Beim Brand in der Fabrik in Griechenland wird auch die fünfte Leiche der Arbeiterin gefunden, die in den Flammen ihr Leben verlor

Beim Brand in der Fabrik in Griechenland wird auch die fünfte Leiche der Arbeiterin gefunden, die in den Flammen ihr Leben verlor


Die Leiche der fünften Frau, die nach der heftigen Explosion und dem Feuer in der Keksfabrik „Violanta“ in Trikala, Griechenland, vermisst wurde, wurde in den frühen Morgenstunden des Dienstags gefunden. Das Opfer wurde neben den Leichen von drei anderen Frauen gefunden, die zuvor gefunden wurden.

Mit dem Fund der letzten Leiche hat sich die Bilanz der Tragödie auf fünf tote Mitarbeiter erhöht.

Die Tragödie ereignete sich in den frühen Morgenstunden des Montagmorgens, kurz vor 04:00 Uhr, als auf eine heftige Explosion ein Großbrand in einer Abteilung der Keksfabrik „Violanta“ folgte. Infolge der Explosion stürzte ein großer Teil des Gebäudes ein und fünf Frauen blieben darin eingeschlossen.

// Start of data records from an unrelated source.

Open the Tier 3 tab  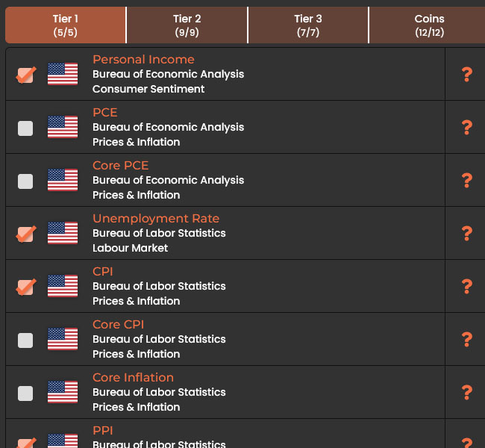(x=308, y=25)
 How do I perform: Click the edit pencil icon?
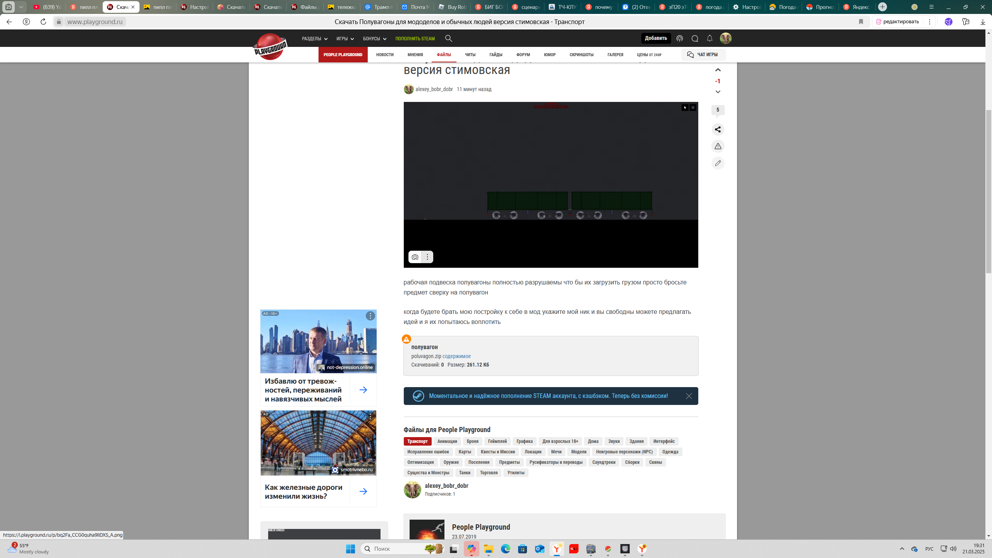point(718,163)
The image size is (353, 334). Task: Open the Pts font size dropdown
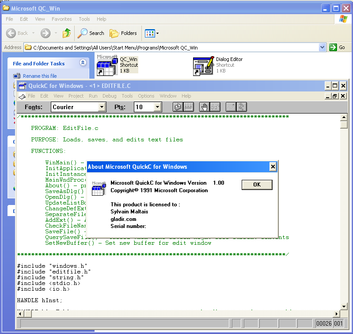[x=158, y=107]
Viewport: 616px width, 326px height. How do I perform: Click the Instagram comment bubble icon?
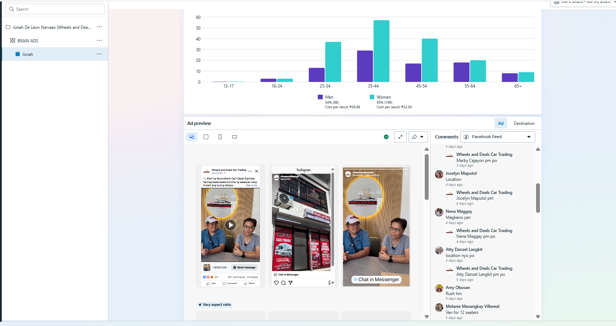pyautogui.click(x=283, y=283)
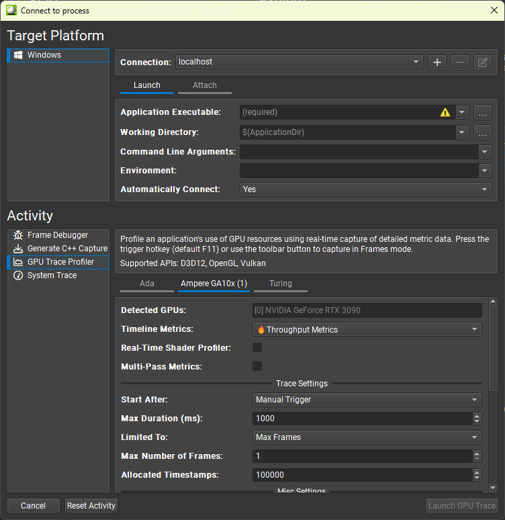Browse for Application Executable with ellipsis button
This screenshot has width=505, height=520.
tap(483, 112)

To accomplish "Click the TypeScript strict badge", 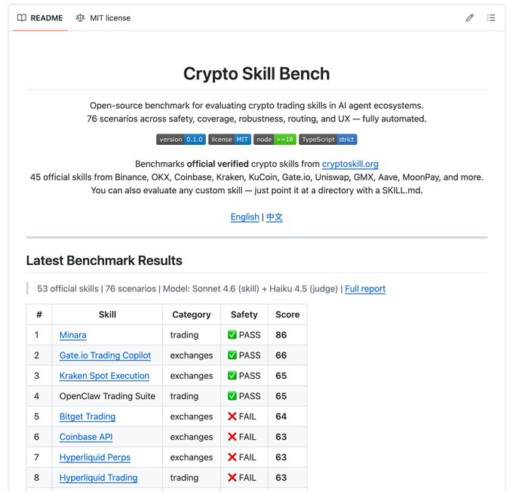I will [x=327, y=140].
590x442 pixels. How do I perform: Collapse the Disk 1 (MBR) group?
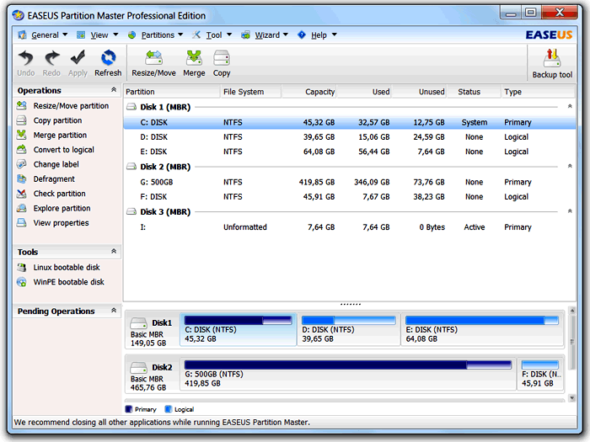[x=570, y=107]
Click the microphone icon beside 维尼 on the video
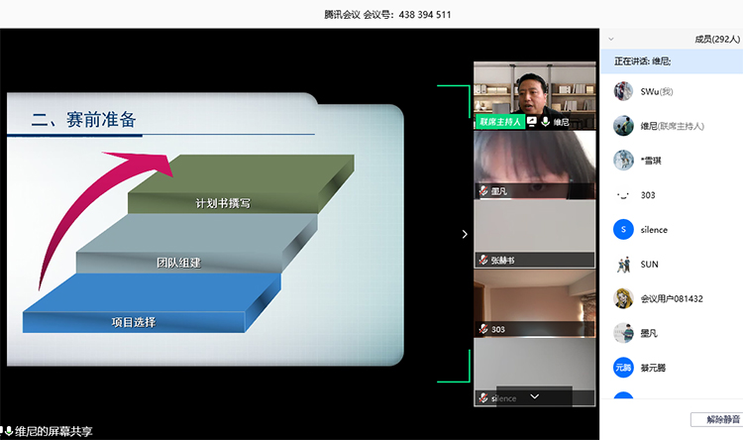This screenshot has height=440, width=743. pos(546,122)
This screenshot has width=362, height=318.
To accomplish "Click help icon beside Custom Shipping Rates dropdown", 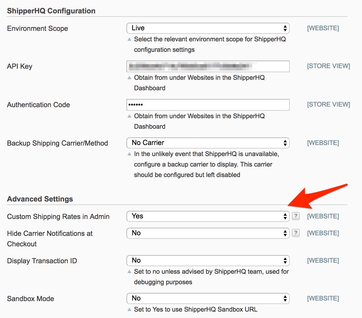I will point(296,216).
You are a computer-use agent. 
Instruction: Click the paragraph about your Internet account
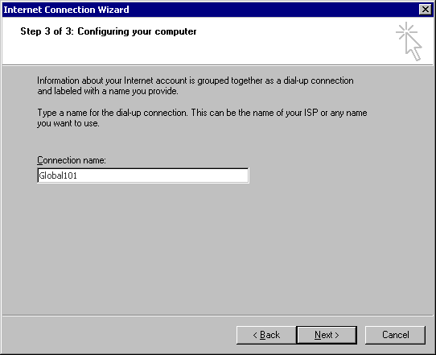195,85
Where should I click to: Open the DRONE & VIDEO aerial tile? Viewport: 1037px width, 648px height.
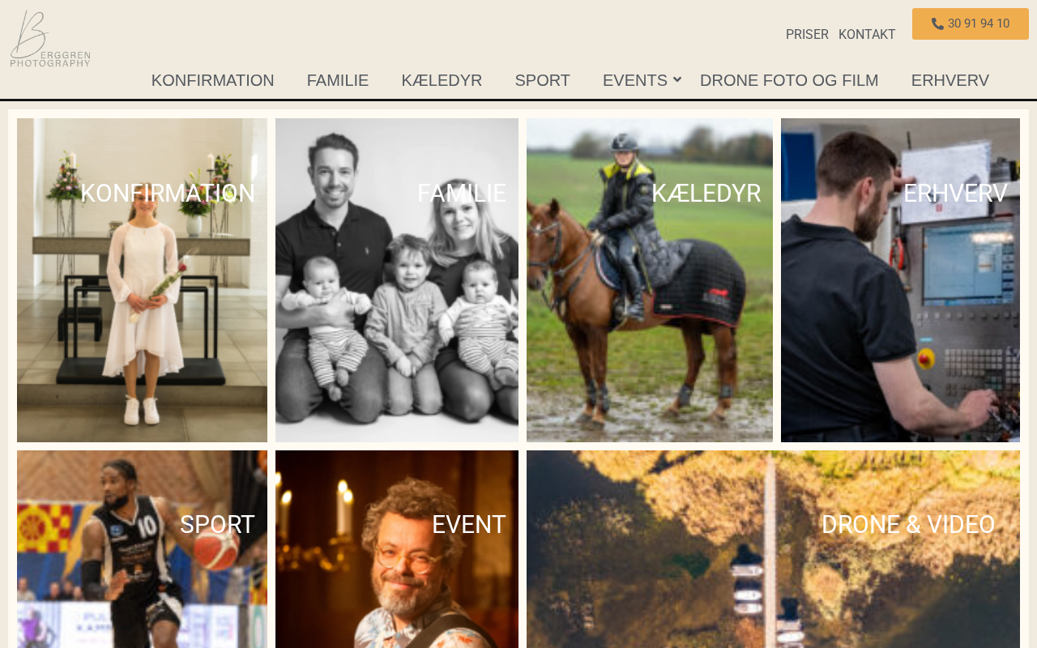(x=773, y=549)
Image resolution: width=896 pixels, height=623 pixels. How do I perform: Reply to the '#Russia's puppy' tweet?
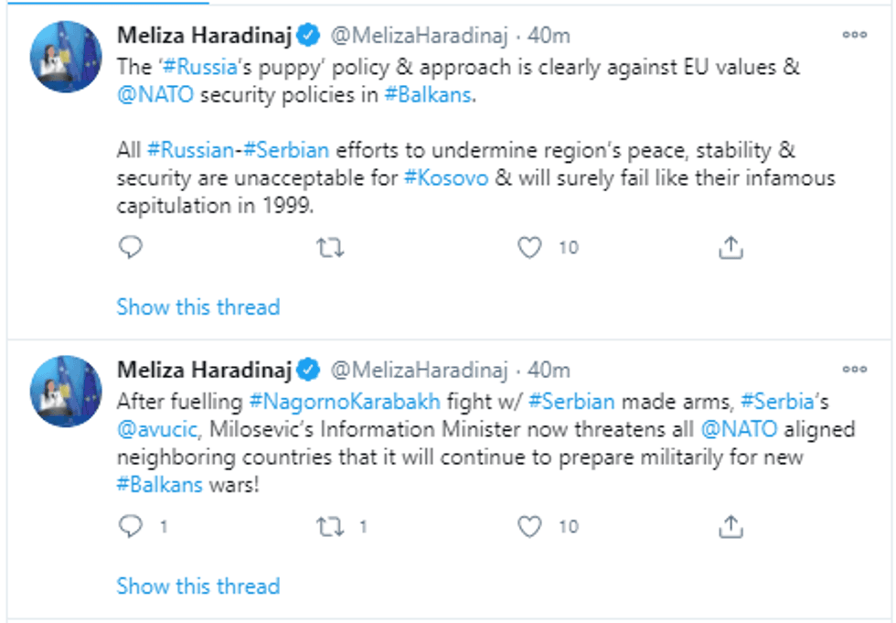pos(130,247)
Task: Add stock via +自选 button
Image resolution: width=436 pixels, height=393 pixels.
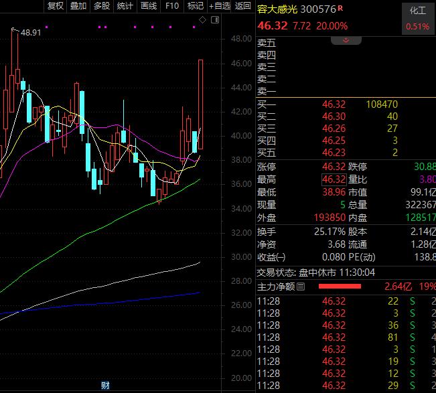Action: (220, 6)
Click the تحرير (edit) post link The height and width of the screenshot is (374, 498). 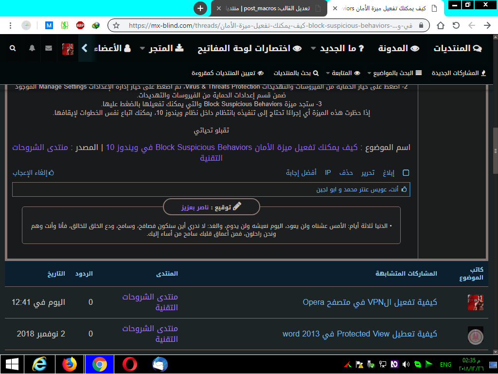coord(367,173)
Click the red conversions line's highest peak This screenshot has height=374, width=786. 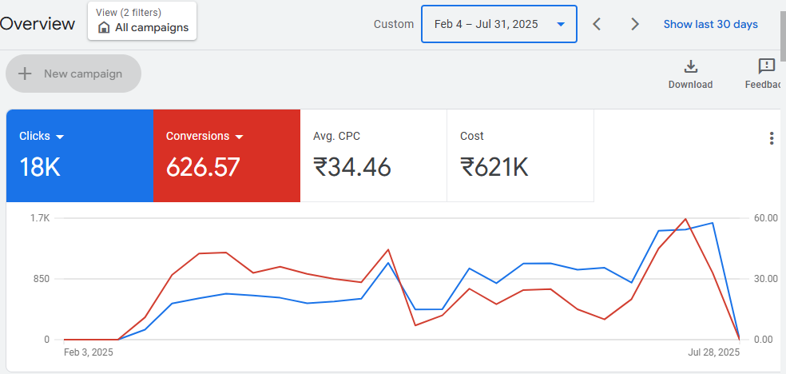tap(685, 219)
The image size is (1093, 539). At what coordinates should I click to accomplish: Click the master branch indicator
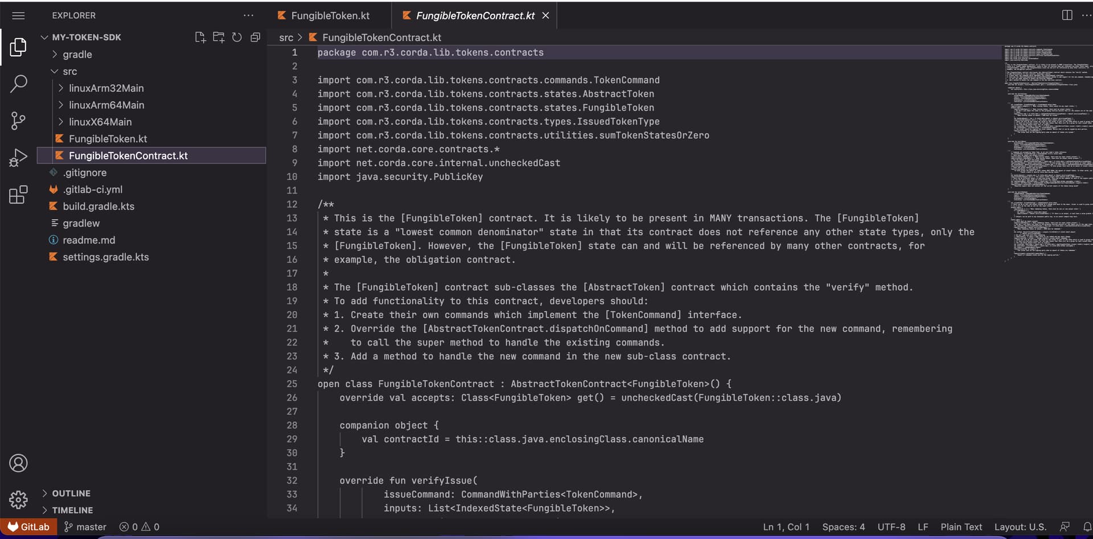84,526
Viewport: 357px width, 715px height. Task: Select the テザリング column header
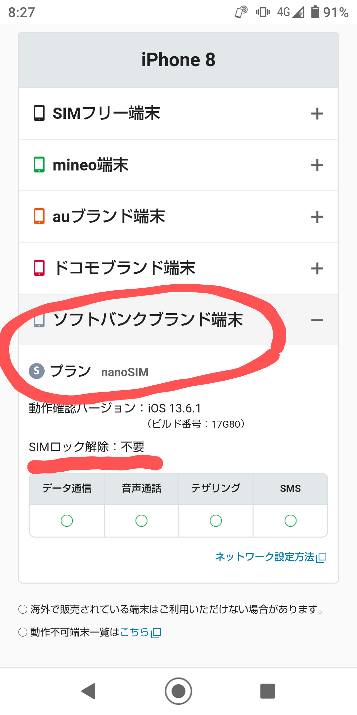click(216, 489)
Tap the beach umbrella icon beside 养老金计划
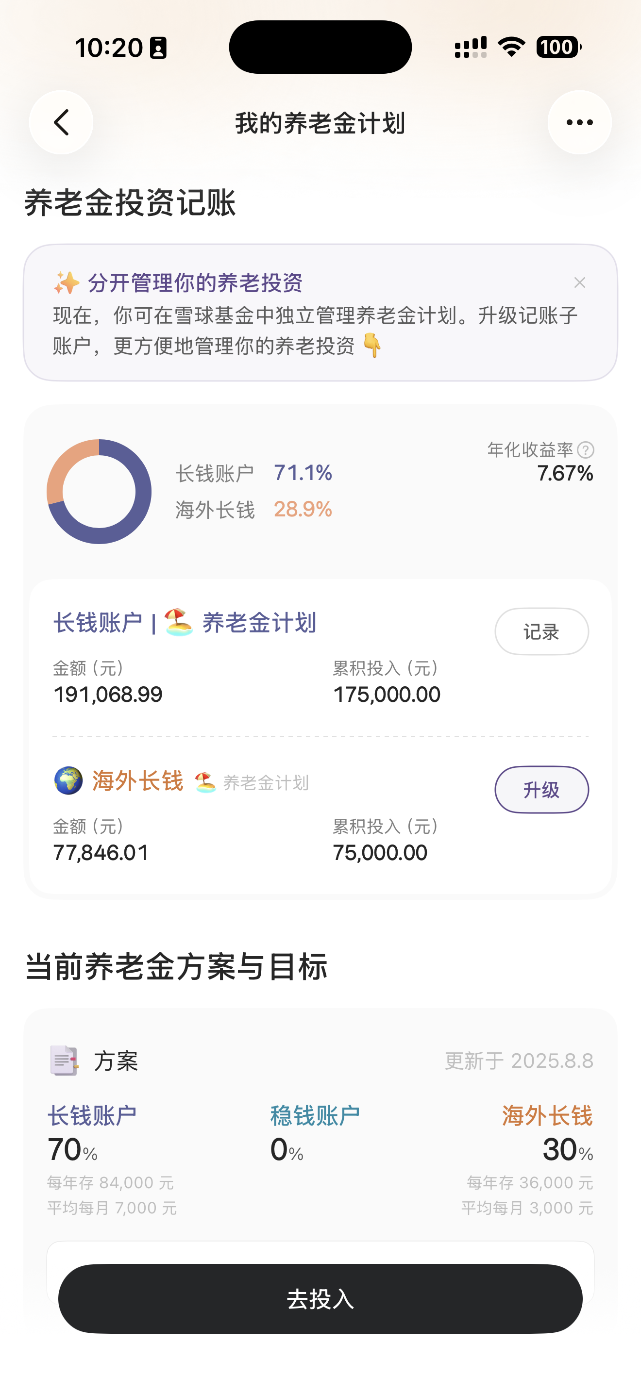 [178, 623]
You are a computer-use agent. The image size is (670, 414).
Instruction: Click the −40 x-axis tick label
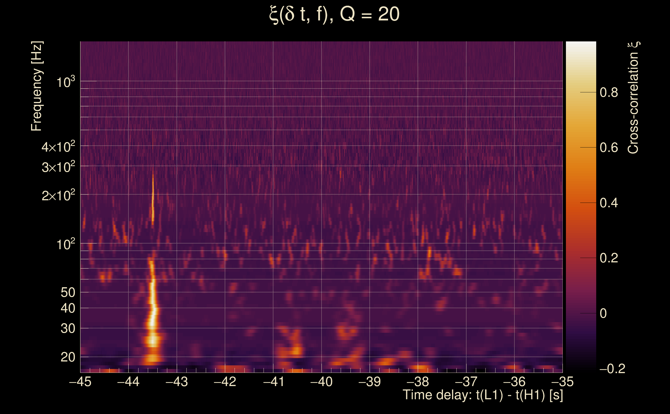[x=321, y=382]
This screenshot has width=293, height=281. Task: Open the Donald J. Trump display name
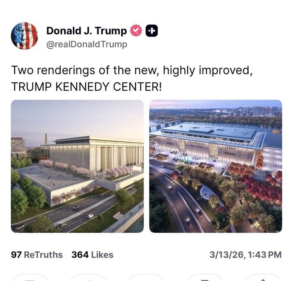87,31
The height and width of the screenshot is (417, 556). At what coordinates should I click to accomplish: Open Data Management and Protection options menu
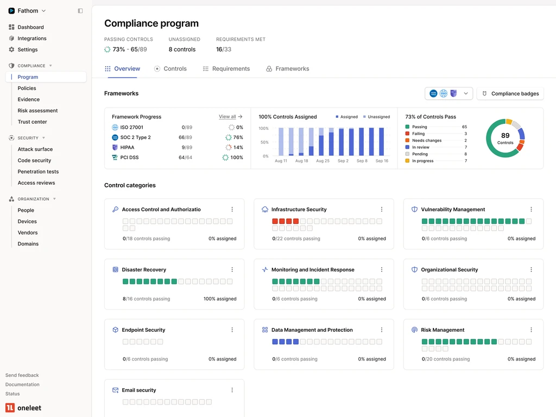(x=382, y=330)
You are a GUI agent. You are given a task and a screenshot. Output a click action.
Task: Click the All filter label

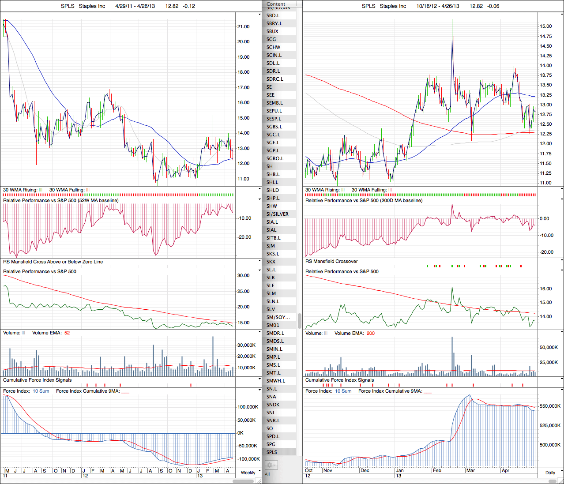click(267, 474)
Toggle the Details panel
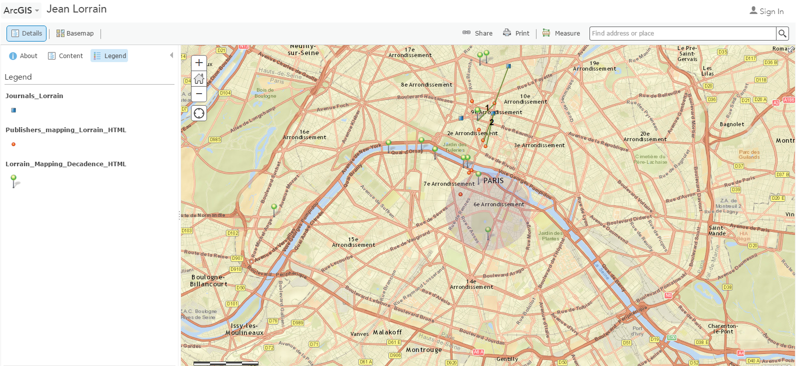The width and height of the screenshot is (796, 366). click(27, 34)
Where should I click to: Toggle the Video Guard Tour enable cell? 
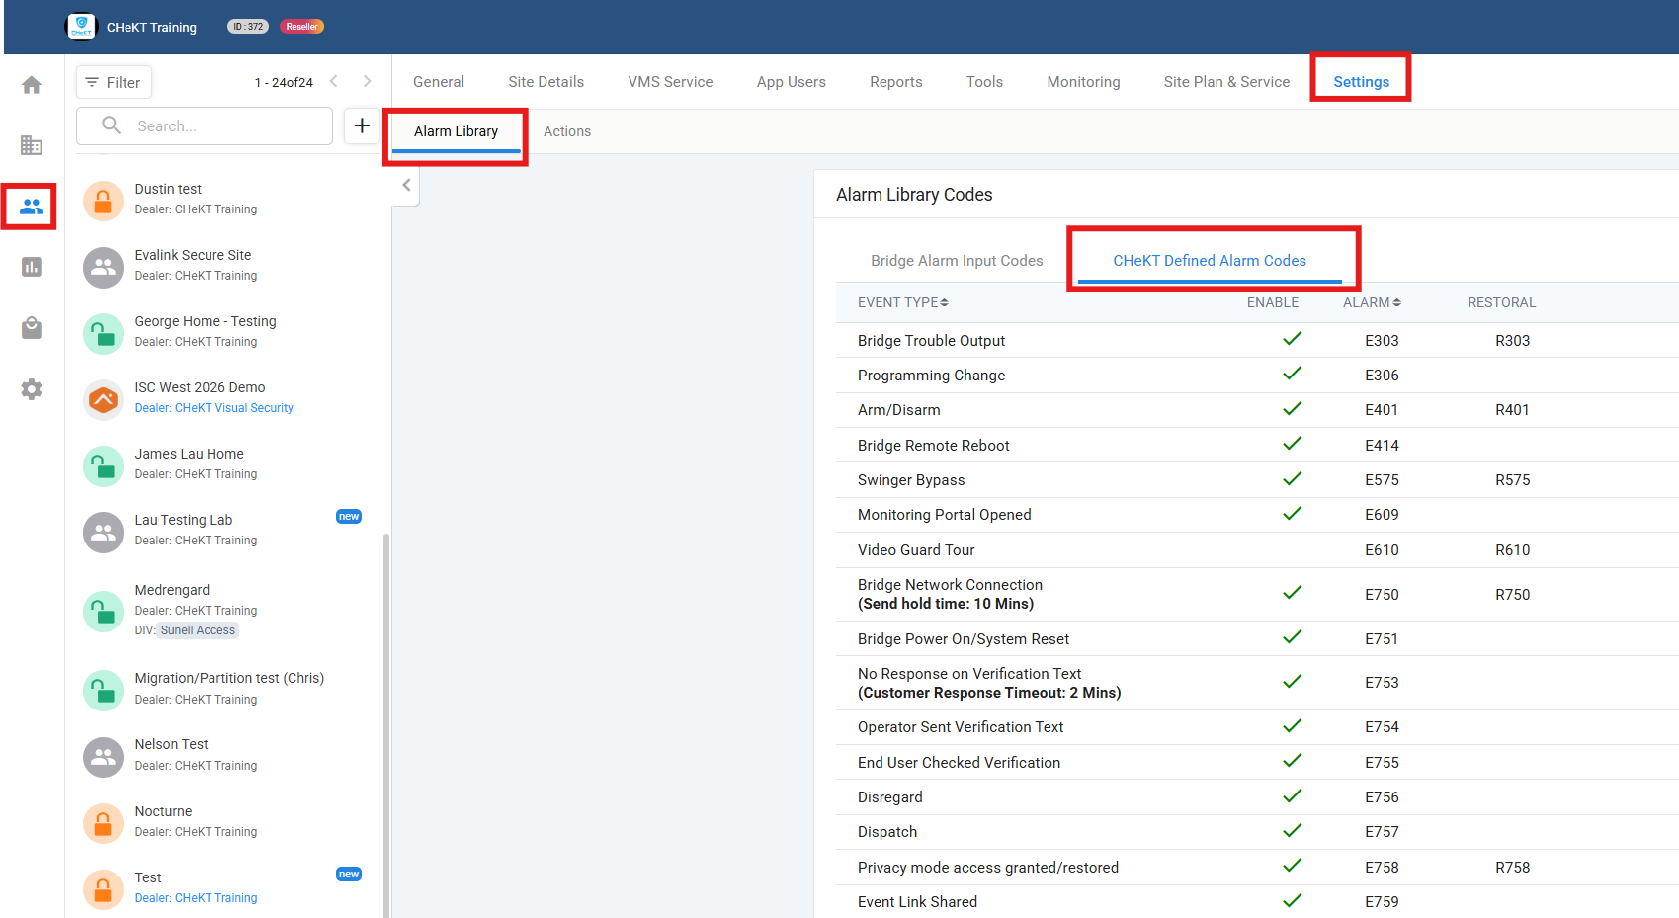coord(1292,550)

Zum Zeitpunkt des Vorfalls waren 13 Mitarbeiter in der Fabrik beschäftigt. Acht von ihnen konnten rechtzeitig fliehen, weitere fünf wurden als vermisst gemeldet und sofort wurde eine Suche eingeleitet.

Am Montag fanden Feuerwehr und EMAK-Einsatzkräfte mit Hilfe von schwerem Gerät die Leichen von vier Frauen. Die Suche dauerte die ganze Nacht und in den frühen Morgenstunden des Dienstags wurde die Leiche des fünften Opfers gefunden.

Die Ursachen der Explosion sind noch unklar. Die griechischen Behörden gehen allen Hinweisen nach. Die Brandermittlungsbehörde (DAEE) ist am Tatort eingetroffen und nimmt die Zeugenaussagen der Mitarbeiter entgegen, die den Vorfall überlebt haben.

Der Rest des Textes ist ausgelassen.